Priced at 35 times this years EPS forecasts having grown earnings by 33% annually for the past 5 years, Tencent’s (TCEHY) stock has an appealing valuation albeit one that already discounts significant future growth.  However the company is a Chinese internet giant.  It is the world’s leading online games developer and owns the world’s third largest social platform (WeChat) with 90% penetration in China.  The company has two major growth drivers, mobile ads and social media ads.  Both sectors offer significant growth opportunities.  Firstly, online mobile games grew by 77% in 2016 and Tencent held a market share of 37%.  Secondly, Tencent has been very conservative in monetizing its platforms in order to grow and provide the best user experience.  Now that it has achieved 90% penetration the rationale to increase monetization has increased.  UBS estimate WeChat’s adload is only 1% compared to Facebook’s 7-10%.  With a considerable runway of growth remaining, consensus EPS growth forecasts of 33% look reasonable.  Read SA article on Tencent

April 14, 2017

Keep it in the family

80% owned by the Sonnenberg family, Hunter Douglas (HDUGF) receives little attention from analysts.  It’s a fast growing window coverings company that grew earnings by 30% last year and paid a dividend of 2.7%.  With housing markets recovering and the acquisition of Levelor in July still feeding through, revenues are expected to grow further.  With a decent dividend, growth and possible future margin expansion the current valuation with a PE of 11.8 looks very appealing.  Read SA article on HDUGF

Value stocks

Trading on only 11 times current year forecasts Whirlpool (WHR) is a bargain.  It has grown EPS annually by 19% over the past 5 years and annual growth forecasts of 13.3% look very achievable.  As the biggest manufacturer of appliances in the US, WHR is well placed to benefit from a booming housing market and March figures, just released, show house sales up 9%.   A multiple of 15 times current earnings at $233 would provide upside of over 37% to Thursdays close.  Read SA article on WHR

Risk Disclaimer: This article does not constitute a recommendation to buy or sell.
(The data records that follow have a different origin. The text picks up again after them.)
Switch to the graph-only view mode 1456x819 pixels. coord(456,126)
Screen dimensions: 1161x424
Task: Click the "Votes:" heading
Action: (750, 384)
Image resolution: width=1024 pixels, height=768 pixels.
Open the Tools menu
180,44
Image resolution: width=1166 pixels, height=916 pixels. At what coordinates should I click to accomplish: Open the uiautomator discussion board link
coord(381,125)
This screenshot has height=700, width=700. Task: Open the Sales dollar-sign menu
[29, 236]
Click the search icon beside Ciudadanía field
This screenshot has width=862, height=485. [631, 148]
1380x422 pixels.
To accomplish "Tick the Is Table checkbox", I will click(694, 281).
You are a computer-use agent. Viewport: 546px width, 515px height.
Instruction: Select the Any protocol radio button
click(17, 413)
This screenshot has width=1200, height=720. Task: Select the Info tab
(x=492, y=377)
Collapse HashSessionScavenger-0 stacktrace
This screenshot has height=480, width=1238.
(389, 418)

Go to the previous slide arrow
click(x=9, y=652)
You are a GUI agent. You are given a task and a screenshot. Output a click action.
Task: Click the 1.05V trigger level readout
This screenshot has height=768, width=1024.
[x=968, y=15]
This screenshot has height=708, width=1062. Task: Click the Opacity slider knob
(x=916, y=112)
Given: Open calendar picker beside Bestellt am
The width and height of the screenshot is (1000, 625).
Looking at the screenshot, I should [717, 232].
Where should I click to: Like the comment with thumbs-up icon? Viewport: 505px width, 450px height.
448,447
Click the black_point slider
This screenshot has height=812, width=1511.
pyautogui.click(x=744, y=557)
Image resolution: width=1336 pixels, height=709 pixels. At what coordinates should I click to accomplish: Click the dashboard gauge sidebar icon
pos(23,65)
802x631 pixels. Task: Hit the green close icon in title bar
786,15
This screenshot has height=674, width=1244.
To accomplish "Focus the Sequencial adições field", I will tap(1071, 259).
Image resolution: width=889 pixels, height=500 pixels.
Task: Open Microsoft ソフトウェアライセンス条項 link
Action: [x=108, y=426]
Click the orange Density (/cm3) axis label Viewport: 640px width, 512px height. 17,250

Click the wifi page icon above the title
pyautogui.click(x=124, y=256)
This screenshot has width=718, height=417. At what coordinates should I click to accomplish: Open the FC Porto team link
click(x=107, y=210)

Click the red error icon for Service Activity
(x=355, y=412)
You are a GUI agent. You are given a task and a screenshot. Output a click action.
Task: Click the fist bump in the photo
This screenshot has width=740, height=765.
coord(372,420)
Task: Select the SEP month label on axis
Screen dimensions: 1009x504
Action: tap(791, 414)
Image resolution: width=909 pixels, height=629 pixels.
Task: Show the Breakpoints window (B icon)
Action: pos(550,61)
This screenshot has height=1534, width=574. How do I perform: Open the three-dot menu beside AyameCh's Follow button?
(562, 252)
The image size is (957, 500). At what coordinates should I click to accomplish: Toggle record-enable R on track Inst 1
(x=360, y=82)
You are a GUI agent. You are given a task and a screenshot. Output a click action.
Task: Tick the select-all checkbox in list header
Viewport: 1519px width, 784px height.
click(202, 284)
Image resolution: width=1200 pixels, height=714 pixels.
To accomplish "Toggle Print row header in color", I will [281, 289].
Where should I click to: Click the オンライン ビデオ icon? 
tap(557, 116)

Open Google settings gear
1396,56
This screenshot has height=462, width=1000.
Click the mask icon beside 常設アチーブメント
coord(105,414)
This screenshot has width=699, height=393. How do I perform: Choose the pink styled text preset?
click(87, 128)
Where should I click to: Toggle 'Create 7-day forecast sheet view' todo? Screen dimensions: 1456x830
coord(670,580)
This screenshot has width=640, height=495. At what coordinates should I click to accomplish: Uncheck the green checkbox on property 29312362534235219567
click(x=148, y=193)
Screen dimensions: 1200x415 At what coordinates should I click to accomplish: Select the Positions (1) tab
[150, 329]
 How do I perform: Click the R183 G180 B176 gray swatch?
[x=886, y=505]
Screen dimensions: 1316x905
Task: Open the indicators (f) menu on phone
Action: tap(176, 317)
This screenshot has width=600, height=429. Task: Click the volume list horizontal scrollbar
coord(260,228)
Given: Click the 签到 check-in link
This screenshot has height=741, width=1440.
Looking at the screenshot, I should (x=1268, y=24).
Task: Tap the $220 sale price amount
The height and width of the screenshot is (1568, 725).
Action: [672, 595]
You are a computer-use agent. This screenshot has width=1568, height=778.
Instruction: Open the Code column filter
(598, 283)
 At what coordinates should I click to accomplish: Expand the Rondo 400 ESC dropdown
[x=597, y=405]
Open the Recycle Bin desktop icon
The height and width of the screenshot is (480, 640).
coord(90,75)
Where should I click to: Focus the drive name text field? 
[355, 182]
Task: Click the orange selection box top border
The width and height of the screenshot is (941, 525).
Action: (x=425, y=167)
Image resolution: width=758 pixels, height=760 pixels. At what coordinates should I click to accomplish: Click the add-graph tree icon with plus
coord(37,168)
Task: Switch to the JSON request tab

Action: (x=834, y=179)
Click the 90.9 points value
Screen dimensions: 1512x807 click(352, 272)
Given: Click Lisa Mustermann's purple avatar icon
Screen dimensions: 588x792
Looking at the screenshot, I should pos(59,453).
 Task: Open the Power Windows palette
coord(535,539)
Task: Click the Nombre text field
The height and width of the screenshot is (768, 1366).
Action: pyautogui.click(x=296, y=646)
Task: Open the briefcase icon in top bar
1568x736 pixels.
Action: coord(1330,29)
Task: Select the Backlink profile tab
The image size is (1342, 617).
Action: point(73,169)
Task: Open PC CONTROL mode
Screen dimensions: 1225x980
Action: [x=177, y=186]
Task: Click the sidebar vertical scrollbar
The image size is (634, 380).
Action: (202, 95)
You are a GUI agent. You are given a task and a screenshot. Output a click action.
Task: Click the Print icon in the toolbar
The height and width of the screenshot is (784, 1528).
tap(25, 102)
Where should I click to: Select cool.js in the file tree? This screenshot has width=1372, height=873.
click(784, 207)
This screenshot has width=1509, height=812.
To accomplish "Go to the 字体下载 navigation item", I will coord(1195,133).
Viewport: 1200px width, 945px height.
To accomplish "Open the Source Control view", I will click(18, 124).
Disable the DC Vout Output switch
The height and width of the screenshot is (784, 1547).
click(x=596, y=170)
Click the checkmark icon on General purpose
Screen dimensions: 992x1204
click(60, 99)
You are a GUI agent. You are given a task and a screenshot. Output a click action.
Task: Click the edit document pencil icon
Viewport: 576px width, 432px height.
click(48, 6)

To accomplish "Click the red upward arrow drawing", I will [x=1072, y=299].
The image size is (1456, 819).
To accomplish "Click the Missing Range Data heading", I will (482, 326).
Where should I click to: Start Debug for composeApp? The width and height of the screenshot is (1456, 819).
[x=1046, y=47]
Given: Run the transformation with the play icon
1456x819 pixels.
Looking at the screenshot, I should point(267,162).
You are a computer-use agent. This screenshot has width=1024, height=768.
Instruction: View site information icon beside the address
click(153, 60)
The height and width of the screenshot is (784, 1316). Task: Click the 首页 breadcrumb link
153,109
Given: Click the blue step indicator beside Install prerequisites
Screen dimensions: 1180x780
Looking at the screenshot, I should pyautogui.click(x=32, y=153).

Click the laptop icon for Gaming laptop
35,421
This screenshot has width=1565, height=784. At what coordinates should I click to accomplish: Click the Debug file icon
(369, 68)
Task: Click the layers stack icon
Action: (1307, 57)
Investing in stocks or other securities and derivatives is a high-risk activity and not suitable for everyone. It is strongly recommended that individuals should consult with a SEC-registered investment adviser prior to making any investment decisions.

Disclosure: The author holds no positions in any of the stocks mentioned nor has any intentions to initiate any in the next 72 hours.